### Exercise details
Copy out the lines of the records verbatim, starting at the line containing "Click the blue triangle marker on price axis" and ending at the line containing "will (x=209, y=404).", with both of those lines included.

========================================

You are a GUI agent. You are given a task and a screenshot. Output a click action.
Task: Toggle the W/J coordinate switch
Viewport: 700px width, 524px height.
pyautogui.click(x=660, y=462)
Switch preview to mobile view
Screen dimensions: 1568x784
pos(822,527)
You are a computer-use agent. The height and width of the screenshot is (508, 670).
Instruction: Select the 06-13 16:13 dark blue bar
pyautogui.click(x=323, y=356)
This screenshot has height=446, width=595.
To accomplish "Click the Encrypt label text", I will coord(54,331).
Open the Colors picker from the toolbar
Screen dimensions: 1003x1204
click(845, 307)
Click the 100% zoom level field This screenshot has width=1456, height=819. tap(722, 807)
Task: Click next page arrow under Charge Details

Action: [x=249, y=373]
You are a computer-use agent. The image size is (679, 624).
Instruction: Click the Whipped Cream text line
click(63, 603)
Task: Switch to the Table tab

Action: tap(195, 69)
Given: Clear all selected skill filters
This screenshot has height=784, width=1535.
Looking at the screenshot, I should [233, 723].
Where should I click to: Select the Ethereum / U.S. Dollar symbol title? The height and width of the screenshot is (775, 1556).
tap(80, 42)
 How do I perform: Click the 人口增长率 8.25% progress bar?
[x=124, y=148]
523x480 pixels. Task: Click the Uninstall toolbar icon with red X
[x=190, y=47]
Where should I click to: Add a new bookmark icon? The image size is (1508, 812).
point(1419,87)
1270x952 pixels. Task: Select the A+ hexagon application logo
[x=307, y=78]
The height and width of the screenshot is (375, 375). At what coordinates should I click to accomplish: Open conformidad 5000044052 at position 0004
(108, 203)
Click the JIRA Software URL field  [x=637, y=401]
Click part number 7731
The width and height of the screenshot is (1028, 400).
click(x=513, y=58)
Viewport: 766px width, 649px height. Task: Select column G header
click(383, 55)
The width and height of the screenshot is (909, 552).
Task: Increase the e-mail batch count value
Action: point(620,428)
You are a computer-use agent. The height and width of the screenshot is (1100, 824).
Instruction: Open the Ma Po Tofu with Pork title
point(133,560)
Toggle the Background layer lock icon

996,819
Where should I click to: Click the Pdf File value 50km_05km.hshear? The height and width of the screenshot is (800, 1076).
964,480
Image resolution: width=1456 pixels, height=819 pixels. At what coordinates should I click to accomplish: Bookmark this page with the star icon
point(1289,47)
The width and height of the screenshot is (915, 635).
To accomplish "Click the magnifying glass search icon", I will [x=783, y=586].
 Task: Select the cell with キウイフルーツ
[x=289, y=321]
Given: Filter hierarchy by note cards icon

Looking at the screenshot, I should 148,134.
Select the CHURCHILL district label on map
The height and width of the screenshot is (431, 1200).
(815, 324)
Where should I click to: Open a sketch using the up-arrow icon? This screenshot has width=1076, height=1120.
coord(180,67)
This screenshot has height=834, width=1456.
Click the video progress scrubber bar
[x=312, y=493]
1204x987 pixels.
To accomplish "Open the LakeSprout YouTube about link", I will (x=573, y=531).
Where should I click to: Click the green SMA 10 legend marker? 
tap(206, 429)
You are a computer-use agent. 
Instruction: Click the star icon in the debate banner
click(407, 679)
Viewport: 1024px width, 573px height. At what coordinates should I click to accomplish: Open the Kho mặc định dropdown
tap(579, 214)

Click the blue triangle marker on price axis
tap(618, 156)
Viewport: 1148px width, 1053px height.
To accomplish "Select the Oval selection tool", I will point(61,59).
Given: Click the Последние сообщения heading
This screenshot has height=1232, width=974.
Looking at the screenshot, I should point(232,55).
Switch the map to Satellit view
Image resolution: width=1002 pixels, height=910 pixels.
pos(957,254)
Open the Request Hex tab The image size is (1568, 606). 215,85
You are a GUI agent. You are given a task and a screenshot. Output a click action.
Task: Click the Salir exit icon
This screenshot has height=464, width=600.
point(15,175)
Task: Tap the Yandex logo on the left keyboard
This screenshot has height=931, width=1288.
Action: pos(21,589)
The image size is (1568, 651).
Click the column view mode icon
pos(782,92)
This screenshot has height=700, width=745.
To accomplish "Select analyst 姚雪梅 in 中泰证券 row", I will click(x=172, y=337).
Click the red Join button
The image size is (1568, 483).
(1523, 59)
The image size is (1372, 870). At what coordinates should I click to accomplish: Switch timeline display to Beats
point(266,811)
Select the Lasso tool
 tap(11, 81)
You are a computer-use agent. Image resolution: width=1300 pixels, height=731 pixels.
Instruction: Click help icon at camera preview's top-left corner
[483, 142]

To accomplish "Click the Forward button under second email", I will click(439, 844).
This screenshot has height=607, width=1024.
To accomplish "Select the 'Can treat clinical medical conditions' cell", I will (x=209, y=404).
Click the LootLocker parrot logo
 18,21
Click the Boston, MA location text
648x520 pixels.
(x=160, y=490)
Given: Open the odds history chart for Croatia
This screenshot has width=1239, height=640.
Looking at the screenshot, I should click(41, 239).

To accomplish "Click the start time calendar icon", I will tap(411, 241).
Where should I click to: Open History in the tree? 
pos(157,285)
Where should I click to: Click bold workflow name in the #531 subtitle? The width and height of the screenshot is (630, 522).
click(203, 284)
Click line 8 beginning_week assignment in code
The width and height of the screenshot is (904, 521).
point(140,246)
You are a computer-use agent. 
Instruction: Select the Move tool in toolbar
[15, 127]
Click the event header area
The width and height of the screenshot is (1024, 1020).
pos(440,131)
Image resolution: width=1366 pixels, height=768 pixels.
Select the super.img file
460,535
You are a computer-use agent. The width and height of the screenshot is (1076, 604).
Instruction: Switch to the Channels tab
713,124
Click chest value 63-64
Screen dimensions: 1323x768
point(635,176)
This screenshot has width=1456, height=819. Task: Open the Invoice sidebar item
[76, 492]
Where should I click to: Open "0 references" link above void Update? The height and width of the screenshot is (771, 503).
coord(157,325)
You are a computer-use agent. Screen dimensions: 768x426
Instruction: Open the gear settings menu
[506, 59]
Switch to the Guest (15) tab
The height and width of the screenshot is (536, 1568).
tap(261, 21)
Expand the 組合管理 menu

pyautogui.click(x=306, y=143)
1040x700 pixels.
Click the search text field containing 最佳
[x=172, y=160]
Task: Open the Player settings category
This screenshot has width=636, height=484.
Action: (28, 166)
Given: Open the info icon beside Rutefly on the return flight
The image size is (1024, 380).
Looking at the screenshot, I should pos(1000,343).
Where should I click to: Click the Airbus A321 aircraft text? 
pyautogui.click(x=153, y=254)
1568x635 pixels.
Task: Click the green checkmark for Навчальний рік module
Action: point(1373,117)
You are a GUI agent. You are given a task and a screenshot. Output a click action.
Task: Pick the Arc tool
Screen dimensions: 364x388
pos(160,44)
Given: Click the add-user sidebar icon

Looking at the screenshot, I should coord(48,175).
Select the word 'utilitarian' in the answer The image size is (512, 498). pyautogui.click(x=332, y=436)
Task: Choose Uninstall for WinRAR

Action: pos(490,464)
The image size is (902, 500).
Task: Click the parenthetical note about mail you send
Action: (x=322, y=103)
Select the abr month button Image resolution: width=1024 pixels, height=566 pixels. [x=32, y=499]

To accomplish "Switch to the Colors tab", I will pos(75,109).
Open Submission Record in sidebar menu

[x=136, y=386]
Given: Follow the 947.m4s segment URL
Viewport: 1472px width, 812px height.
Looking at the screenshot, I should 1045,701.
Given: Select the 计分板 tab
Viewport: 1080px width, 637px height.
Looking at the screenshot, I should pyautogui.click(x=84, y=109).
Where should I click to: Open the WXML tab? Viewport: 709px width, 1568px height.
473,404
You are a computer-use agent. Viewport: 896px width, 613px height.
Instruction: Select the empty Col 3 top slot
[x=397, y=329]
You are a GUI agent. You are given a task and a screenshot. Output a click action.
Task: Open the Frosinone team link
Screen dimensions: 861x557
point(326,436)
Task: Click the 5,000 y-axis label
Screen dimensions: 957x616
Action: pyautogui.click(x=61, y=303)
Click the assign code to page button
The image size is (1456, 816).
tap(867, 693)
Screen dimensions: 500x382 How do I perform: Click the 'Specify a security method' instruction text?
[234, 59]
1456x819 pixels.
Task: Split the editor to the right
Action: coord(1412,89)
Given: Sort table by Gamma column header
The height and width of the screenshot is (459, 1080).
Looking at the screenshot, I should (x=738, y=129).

========================================

### Expected answer
Click the blue triangle marker on price axis
tap(618, 156)
Viewport: 1148px width, 1053px height.
To accomplish "Select the Oval selection tool", I will point(61,59).
Given: Click the Последние сообщения heading
This screenshot has height=1232, width=974.
Looking at the screenshot, I should point(232,55).
Switch the map to Satellit view
Image resolution: width=1002 pixels, height=910 pixels.
pos(957,254)
Open the Request Hex tab The image size is (1568, 606). 215,85
You are a GUI agent. You are given a task and a screenshot. Output a click action.
Task: Click the Salir exit icon
This screenshot has height=464, width=600.
point(15,175)
Task: Tap the Yandex logo on the left keyboard
This screenshot has height=931, width=1288.
Action: pos(21,589)
The image size is (1568, 651).
Click the column view mode icon
pos(782,92)
This screenshot has height=700, width=745.
To accomplish "Select analyst 姚雪梅 in 中泰证券 row", I will click(x=172, y=337).
Click the red Join button
The image size is (1568, 483).
(1523, 59)
The image size is (1372, 870). At what coordinates should I click to accomplish: Switch timeline display to Beats
point(266,811)
Select the Lasso tool
 tap(11, 81)
You are a computer-use agent. Image resolution: width=1300 pixels, height=731 pixels.
Instruction: Click help icon at camera preview's top-left corner
[483, 142]

To accomplish "Click the Forward button under second email", I will click(439, 844).
This screenshot has height=607, width=1024.
To accomplish "Select the 'Can treat clinical medical conditions' cell", I will (x=209, y=404).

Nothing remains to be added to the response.